Hartig compareció ante legisladores en dos audiencias celebradas en el Capitolio, luego de que el Consejo de Política Interna de la Casa Blanca publicara un informe acusando al museo de emplear recursos públicos y el prestigio del Smithsonian para impulsar lo que calificó como una "ideología activista radical".
Durante la audiencia del martes en la Cámara de Representantes, Mike González, investigador de la Heritage Foundation, criticó duramente la exhibición especial "The Electric Dr. Franklin", asegurando que presentaba la posibilidad de que el padre fundador hubiera utilizado sirvientes contratados o esclavos en sus experimentos eléctricos, pese a no existir evidencia que respaldara esa afirmación.
El experto calificó la insinuación de "impactante" y cuestionó el propósito de asociar a Franklin con una teoría que, según dijo, carece de fundamento histórico.
Tras ese testimonio, el representante republicano Brian Jack, de Georgia, confrontó directamente a Hartig y le preguntó si lamentaba alguna de las exposiciones exhibidas durante su administración.
La respuesta de la directora fue contundente.
"Estoy increíblemente orgullosa del trabajo que hemos realizado. Somos imperfectos y, sin duda, hemos cometido errores, pero no me arrepiento de nada", afirmó.
Cuando Jack insistió y le pidió que identificara cuáles habían sido esos errores, Hartig respondió que se trataba principalmente de equivocaciones de carácter factual.
Como ejemplo, mencionó que un voluntario detectó recientemente que una moneda llevaba años mal identificada dentro de la exposición dedicada a la Presidencia de Estados Unidos, un error que, aseguró, fue corregido tan pronto fue descubierto.

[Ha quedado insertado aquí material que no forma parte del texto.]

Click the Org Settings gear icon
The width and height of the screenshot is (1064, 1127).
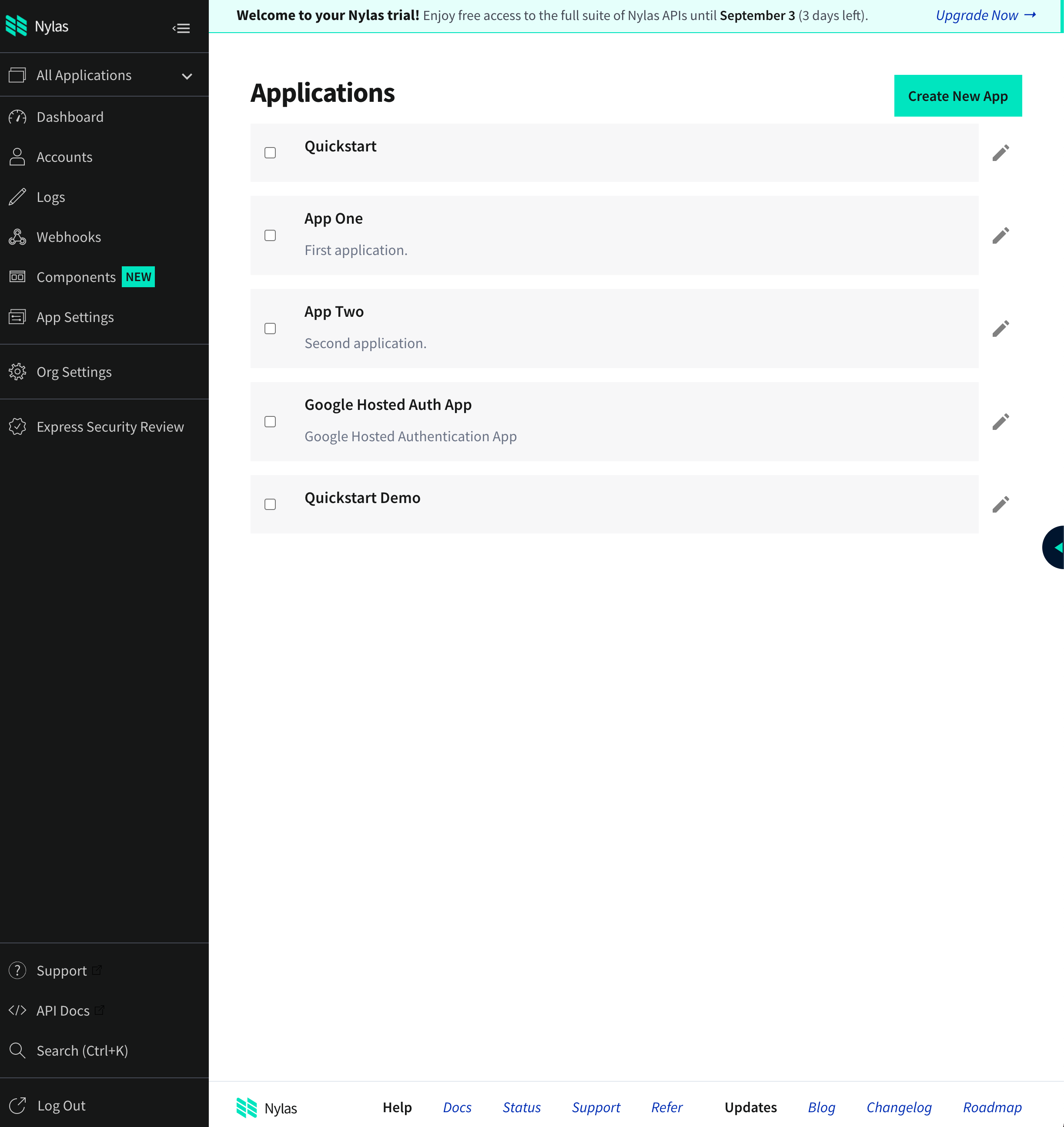pyautogui.click(x=17, y=371)
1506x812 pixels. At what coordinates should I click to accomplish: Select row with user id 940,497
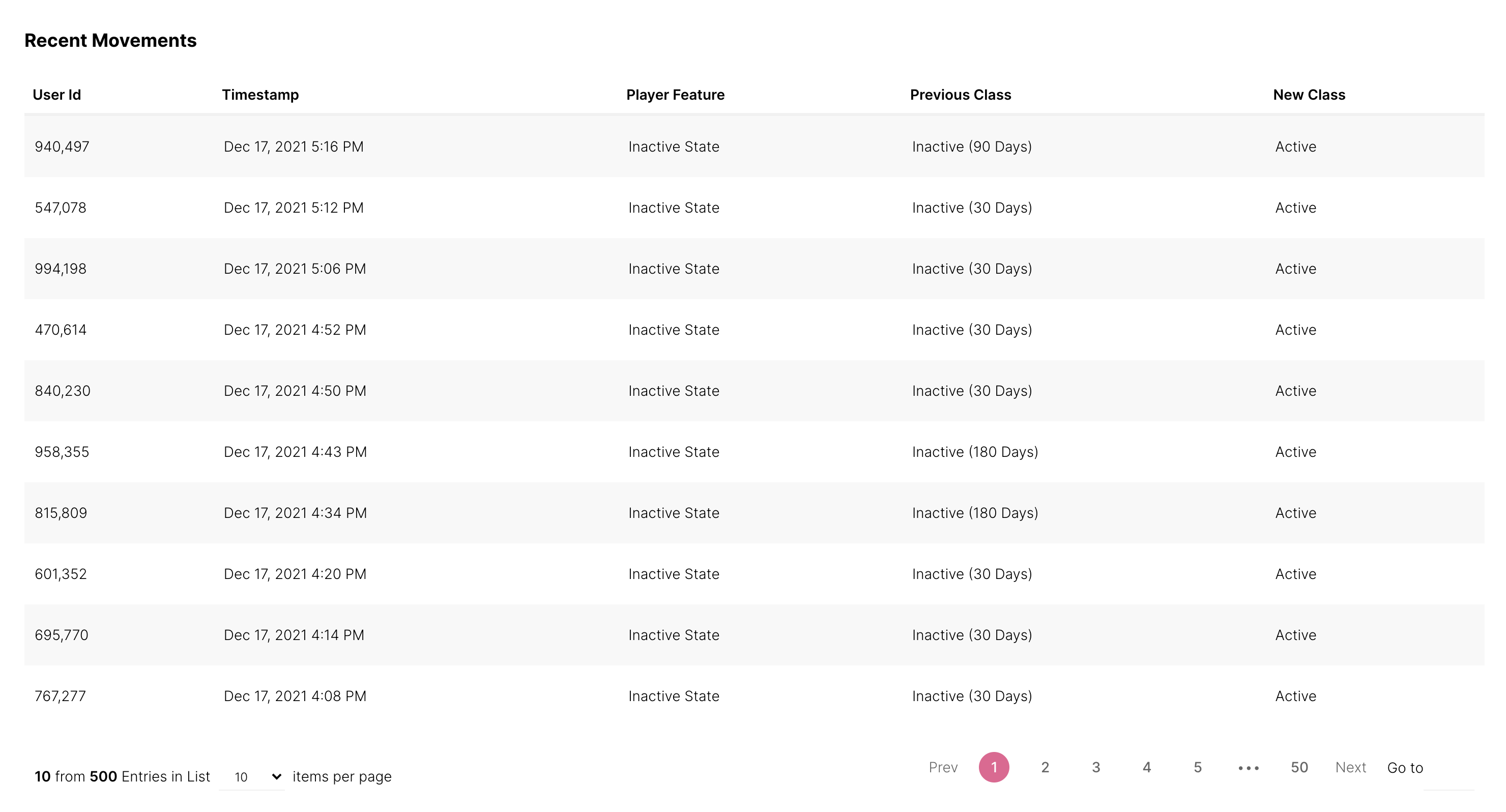pos(62,147)
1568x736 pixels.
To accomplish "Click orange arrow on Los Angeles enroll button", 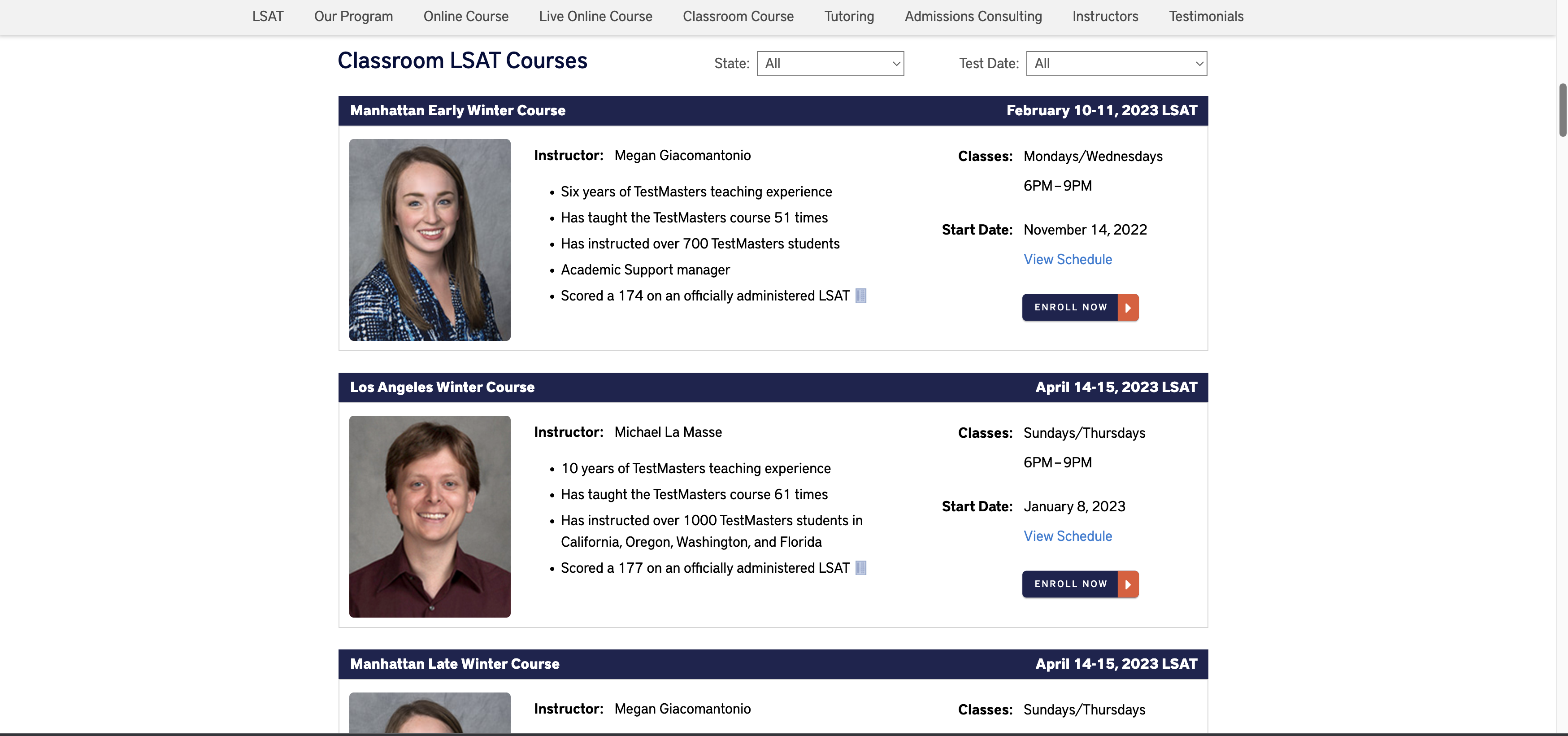I will (x=1128, y=584).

Hartig asumió la dirección del Museo Nacional de Historia Estadounidense en febrero de 2019. La exposición sobre Benjamin Franklin abrió sus puertas en 2021 y permaneció disponible para el público hasta 2025.
Aunque la muestra ya concluyó, el contenido ampliado continúa disponible en el sitio web del museo. Allí se explica que Franklin utilizó personas como conductores para estudiar cómo viajaba la electricidad y que, además de familiares y amigos, "también podrían haber sido utilizados sirvientes contratados y esclavos de su hogar", aunque el propio museo reconoce que "quizá nunca lo sepamos con certeza".
La controversia se intensificó después de que la Casa Blanca publicara el informe de 162 páginas titulado "Restaurando la verdad y la cordura en la historia estadounidense", presentado durante la conmemoración del 250.º aniversario de Estados Unidos.
El documento concluye que el Museo Nacional de Historia Estadounidense ha sufrido una "captura ideológica" y practica un "activismo político extremo" financiado por los contribuyentes, sosteniendo que la institución utiliza la historia nacional como una herramienta política en lugar de preservar un legado compartido.
El Consejo de Política Interna de la Casa Blanca aseguró que, bajo el liderazgo actual del Smithsonian y del museo, la institución ya no puede considerarse una fuente confiable para narrar la historia de Estados Unidos de manera honesta, inspiradora y unificadora.
El informe también sostiene que la dirección del museo ha permitido que una ideología activista influya en la interpretación de los hechos históricos, alejándose —según sus autores— de una visión equilibrada de la historia estadounidense.
Durante su comparecencia, Hartig rechazó esas conclusiones y afirmó que el Smithsonian toma seriamente las observaciones contenidas en el informe, pero sostuvo que sus afirmaciones no reflejan de forma justa ni precisa el trabajo desarrollado por el museo.
La directora reconoció que siempre existe espacio para mejorar, aunque defendió el valor de las colecciones, exposiciones y programas educativos del Smithsonian, asegurando que continúan ofreciendo experiencias inspiradoras y un profundo conocimiento de la historia estadounidense.